:: The task ::
Look through the records below, count the lines with the word "computer", and reply with only the number.

:: Source information ::
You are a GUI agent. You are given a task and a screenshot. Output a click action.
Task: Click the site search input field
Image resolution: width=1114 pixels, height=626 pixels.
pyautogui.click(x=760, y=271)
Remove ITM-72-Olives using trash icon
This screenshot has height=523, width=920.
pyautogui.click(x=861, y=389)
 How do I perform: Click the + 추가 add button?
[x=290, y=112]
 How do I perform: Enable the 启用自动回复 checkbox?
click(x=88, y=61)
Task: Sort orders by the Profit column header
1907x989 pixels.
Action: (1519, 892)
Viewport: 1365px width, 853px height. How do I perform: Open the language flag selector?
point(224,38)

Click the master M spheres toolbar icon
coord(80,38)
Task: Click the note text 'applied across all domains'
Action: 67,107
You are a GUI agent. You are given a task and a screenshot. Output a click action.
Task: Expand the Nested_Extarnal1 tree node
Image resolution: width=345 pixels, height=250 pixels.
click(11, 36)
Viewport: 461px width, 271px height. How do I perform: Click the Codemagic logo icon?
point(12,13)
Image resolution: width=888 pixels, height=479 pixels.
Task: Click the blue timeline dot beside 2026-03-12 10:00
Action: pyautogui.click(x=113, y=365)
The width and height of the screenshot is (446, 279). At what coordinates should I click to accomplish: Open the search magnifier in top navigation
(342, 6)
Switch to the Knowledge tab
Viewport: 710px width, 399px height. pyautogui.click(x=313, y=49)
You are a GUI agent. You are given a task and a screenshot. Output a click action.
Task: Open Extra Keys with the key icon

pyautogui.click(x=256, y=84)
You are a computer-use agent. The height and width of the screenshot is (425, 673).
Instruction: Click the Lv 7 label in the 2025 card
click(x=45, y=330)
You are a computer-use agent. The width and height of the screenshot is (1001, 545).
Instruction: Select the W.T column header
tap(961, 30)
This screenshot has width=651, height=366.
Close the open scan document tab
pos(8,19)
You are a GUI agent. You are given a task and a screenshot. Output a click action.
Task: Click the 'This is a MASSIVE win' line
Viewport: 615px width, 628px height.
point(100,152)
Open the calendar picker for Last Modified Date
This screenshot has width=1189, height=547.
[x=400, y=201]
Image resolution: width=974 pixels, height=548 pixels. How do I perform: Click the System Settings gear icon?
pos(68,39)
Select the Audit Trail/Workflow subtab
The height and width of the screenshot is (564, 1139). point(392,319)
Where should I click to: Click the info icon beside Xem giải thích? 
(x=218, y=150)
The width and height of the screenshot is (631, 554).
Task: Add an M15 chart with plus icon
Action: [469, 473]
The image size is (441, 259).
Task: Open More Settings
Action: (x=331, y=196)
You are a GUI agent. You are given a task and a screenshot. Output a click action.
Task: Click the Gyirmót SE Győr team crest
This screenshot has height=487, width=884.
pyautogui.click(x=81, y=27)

:: Response to this task ::
2